■ Work task:
In the Kuwait news report, swap "oil facilities" for "oil fields" and give the passage again, starting with "The interior ministry" and going on through "arrested the two.".

■ Passage provided:
____

27 July 2016
Court frees mother of suspected Islamic State militant

KUWAIT: Health Minister Ali Al-Obaidi said yesterday that the ministry plans to mandate visitors to the country to undergo medical examinations to prove they are free of some diseases. He said that the decision to enforce the tests is waiting for the approval of the Cabinet. The minister said that over 144,000 expatriates underwent medical tests after arriving in the country last year and that 308 of them were found to be carrying diseases. Expatriates must undergo medical tests for AIDS, hepatitis and malaria to be able to get residence permits in Kuwait.

Separately, the criminal court yesterday freed without bail the mother of Abu Turab, a suspected fighter with the Islamic State group, after she pleaded not guilty of being a member of the "terror" group. But judge Mohammad Al-Duaij slapped a travel ban on Hessa, who told the court yesterday that she went to Turkey and then to Syria to bring her son back to the country.

The interior ministry announced earlier this month the busting of three cells allegedly linked to Islamic State, one of them a cell comprising the mother and son. The ministry said they had managed to bring the mother and the son back to Kuwait in an unspecified operation. But the duo told the court last week and yesterday that they managed to escape from Islamic State in eastern Syria and return to Turkey, where they informed authorities in Kuwait.

Abu Turab reportedly cut short his university studies in Britain to join the Islamic State after his younger brother was killed while fighting for the group in Iraq. He however told the court that he did not participate in any fighting for the group and that he only managed the oil facilities. The court set the next hearing for Sept 20 to hear the testimony of the security officer who arrested the two.

Meanwhile, head of the National Assembly public funds protection committee MP Abdullah Al-Turaiji said yesterday the panel found contradictions between the ministries of interior and commerce and the agricultural authority regarding violations in the allocation of several state-owned farmlands. He said the committee will contact the concerned ministers to resolve the contradictions, adding that the panel found that a citizen had illegally obtained 135 commercial licenses to be able to obtain more farmland and that officials in the commerce ministry and the agricultural authority appear to have assisted him.

____

■ Material shown:
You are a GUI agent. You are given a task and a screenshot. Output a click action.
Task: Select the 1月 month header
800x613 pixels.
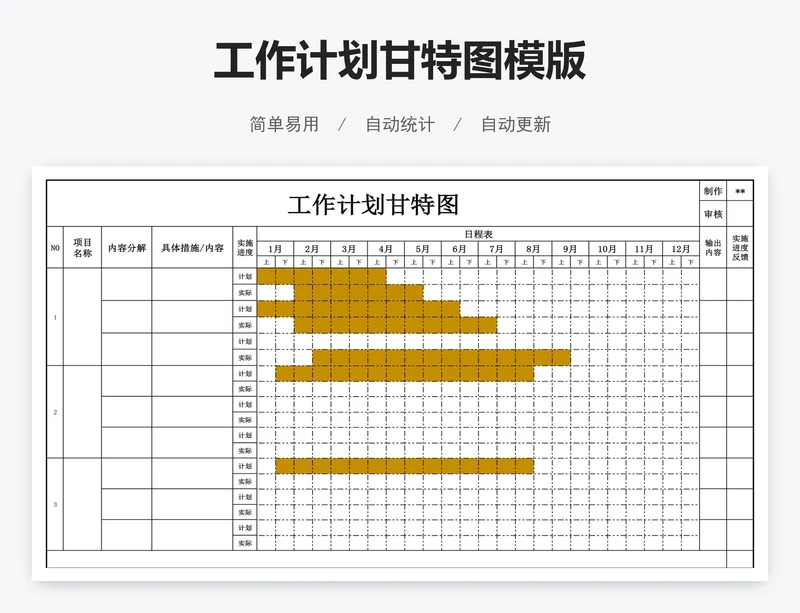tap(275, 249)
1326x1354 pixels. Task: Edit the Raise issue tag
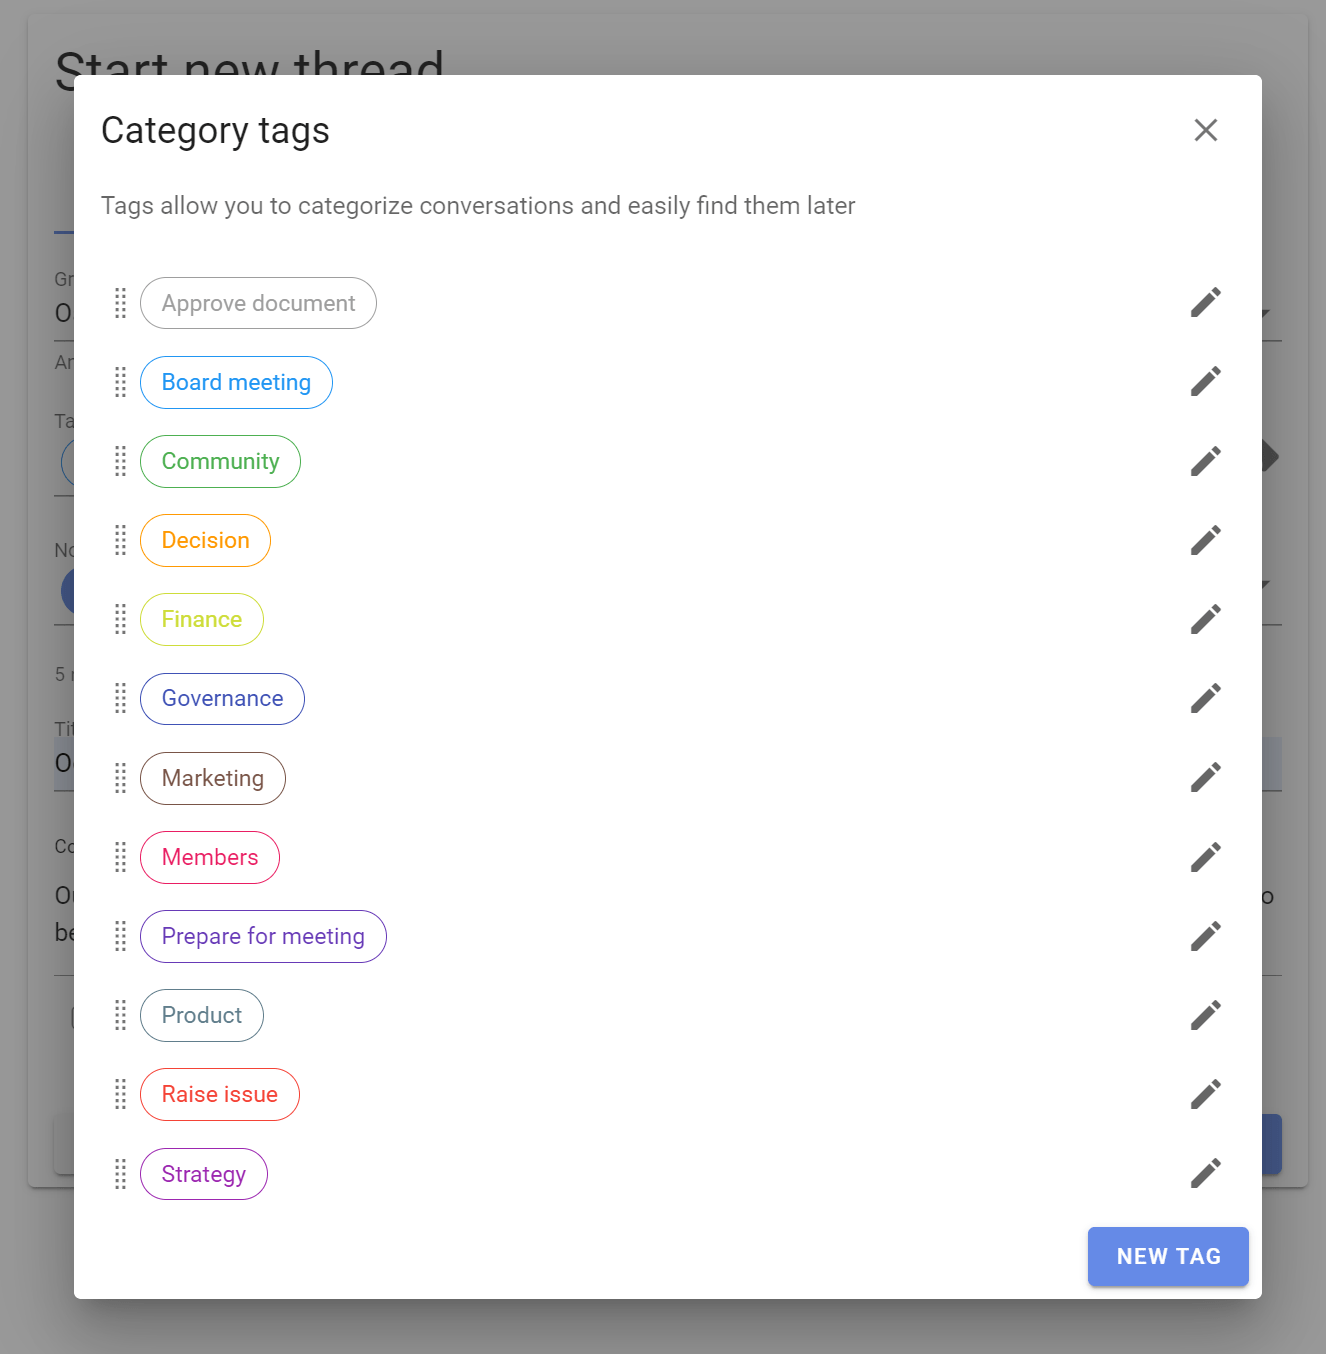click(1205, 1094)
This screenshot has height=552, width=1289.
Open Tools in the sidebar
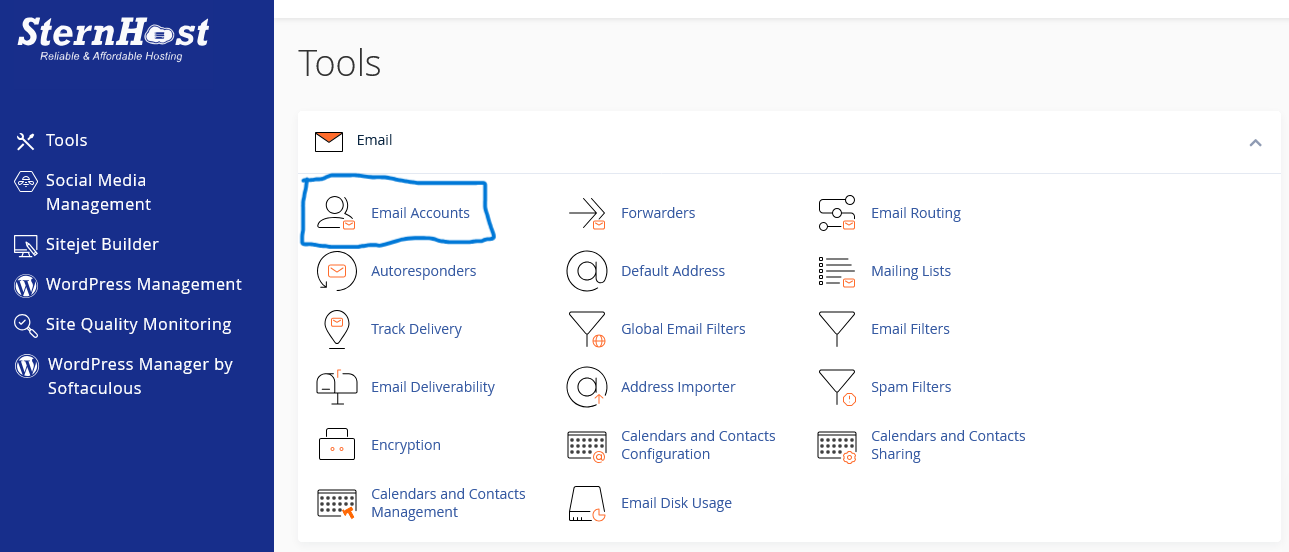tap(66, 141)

____

■ Answer space:
The interior ministry announced earlier this month the busting of three cells allegedly linked to Islamic State, one of them a cell comprising the mother and son. The ministry said they had managed to bring the mother and the son back to Kuwait in an unspecified operation. But the duo told the court last week and yesterday that they managed to escape from Islamic State in eastern Syria and return to Turkey, where they informed authorities in Kuwait.

Abu Turab reportedly cut short his university studies in Britain to join the Islamic State after his younger brother was killed while fighting for the group in Iraq. He however told the court that he did not participate in any fighting for the group and that he only managed the oil fields. The court set the next hearing for Sept 20 to hear the testimony of the security officer who arrested the two.